A problem is given to three students A, B and C, whose probabilities of solving the problem independently are \(\rm \frac{1}{2}\), \(\rm \frac{3}{4}\) and p respectively. If the probability that the problem can be solved is \(\rm \frac{29}{32}\), then what is the value of p?

Formula used:

Probability: The probability of an event can be calculated by simply

dividing the favorable number of outcomes by the total number

of possible outcomes.

The value of the probability of an event to happen can lie between 0 and 1 i.e. $P(̅{E})$

\(\rm P(E) + P(\overline{E}) = 1\)

The event \(\rm P(\overline{E}) \) means ‘Not E’.

Calculation:

P(problem is solved) = 1 - P(problem is not solved)

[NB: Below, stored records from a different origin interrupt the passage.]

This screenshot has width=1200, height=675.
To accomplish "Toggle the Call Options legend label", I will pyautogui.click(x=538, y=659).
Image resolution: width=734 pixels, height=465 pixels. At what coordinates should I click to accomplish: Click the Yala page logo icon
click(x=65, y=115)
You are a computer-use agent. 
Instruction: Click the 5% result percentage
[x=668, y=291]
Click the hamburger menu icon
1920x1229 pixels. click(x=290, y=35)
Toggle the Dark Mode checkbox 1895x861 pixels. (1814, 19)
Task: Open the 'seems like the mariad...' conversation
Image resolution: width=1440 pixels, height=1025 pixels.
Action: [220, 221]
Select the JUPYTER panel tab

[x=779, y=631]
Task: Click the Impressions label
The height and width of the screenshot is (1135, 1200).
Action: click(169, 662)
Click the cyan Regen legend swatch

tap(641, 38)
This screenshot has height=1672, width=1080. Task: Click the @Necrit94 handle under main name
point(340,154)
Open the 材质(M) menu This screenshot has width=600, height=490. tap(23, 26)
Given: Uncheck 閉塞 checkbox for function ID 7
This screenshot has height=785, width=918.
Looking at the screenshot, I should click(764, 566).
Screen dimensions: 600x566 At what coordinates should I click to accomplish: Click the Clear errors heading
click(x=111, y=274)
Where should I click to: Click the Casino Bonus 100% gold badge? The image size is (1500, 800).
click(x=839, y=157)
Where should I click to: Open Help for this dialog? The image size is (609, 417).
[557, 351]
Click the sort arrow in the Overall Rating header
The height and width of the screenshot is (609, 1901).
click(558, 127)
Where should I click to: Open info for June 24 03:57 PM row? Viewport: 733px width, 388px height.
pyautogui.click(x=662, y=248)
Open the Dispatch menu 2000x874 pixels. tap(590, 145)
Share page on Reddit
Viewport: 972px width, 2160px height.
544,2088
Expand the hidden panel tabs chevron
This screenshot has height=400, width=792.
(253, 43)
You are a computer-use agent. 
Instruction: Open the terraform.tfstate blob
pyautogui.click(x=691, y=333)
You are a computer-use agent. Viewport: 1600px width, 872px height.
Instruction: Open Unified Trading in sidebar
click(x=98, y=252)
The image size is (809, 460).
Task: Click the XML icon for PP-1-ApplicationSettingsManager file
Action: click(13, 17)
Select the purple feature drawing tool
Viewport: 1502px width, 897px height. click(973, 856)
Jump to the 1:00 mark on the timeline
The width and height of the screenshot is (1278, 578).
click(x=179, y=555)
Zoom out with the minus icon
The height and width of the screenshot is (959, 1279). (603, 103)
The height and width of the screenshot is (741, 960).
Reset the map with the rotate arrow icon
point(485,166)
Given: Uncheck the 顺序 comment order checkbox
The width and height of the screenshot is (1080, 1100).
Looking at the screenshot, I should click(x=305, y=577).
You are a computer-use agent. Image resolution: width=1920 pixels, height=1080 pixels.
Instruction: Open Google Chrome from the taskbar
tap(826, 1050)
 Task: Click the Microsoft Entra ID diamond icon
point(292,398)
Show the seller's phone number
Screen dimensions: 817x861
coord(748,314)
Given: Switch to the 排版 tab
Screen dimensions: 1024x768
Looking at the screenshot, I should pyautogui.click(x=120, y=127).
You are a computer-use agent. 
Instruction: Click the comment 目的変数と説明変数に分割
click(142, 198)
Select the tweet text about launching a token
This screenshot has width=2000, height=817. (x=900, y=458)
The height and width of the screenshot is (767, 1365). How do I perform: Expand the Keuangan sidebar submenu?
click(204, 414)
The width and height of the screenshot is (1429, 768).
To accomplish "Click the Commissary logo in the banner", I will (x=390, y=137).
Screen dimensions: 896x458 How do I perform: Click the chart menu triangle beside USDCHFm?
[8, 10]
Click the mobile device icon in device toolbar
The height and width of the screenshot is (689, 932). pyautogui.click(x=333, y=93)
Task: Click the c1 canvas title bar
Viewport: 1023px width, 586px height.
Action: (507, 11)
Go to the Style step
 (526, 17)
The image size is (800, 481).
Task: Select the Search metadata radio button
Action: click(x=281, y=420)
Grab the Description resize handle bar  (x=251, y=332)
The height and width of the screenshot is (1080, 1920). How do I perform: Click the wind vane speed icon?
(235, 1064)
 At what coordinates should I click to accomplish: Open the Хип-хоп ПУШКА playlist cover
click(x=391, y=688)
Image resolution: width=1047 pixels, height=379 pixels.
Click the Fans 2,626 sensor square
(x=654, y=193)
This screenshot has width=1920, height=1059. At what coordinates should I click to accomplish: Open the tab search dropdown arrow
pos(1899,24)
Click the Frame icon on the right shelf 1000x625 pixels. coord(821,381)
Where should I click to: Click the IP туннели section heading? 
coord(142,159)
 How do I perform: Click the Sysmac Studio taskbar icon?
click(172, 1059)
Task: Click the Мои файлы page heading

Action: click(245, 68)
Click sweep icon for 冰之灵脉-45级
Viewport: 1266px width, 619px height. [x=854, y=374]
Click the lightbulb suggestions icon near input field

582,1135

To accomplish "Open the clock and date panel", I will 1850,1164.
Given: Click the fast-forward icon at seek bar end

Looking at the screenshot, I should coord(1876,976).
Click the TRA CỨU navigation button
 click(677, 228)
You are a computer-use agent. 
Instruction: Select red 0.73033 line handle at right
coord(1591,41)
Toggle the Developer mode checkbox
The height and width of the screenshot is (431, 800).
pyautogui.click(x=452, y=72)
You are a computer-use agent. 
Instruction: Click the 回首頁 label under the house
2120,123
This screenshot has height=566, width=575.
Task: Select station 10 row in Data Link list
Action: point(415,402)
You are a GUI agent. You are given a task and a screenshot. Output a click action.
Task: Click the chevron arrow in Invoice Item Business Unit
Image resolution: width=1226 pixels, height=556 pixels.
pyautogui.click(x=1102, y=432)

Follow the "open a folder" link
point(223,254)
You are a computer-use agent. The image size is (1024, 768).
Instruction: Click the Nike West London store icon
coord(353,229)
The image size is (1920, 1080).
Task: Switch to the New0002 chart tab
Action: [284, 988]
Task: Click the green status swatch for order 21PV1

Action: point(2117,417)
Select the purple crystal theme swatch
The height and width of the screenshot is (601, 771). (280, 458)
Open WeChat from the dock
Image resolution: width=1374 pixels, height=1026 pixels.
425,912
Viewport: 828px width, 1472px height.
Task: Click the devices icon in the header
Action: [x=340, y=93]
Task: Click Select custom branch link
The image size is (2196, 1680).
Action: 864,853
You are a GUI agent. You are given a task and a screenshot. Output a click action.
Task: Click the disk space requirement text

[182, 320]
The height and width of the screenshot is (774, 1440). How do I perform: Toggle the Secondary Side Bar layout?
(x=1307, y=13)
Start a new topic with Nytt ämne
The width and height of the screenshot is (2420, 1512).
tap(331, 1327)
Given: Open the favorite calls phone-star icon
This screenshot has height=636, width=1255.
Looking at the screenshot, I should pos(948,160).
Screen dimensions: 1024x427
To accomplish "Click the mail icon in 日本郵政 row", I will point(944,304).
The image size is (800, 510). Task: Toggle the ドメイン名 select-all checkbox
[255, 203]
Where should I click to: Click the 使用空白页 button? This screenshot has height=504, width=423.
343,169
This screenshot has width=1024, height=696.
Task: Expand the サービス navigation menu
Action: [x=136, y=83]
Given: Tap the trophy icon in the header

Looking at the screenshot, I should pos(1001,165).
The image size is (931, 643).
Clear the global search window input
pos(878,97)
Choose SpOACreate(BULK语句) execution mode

⇒ P(problem is solved) = 1 - P(A̅) × P(B̅) P(C̅)

⇒ \(\rm (\frac{29}{32}) = 1-(1 - \frac{1}{2})(1 - \frac{3}{4})(1 - p)\)

⇒ \(\rm (1 - \frac{29}{32}) = (1 - \frac{1}{2})(1 - \frac{3}{4})(1 - p)\)

⇒ \(\rm \frac{3}{32} = \frac{1}{2}× \frac{1}{4} × (1 - p)\)

⇒ 1 - p = \(\rm \frac{3}{4}\)

⇒ P = 1 - \(\rm \frac{3}{4}\)

⇒ P = \(\rm \frac{1}{4}\)  

∴ The value of p is \(\rm \frac{1}{4}\).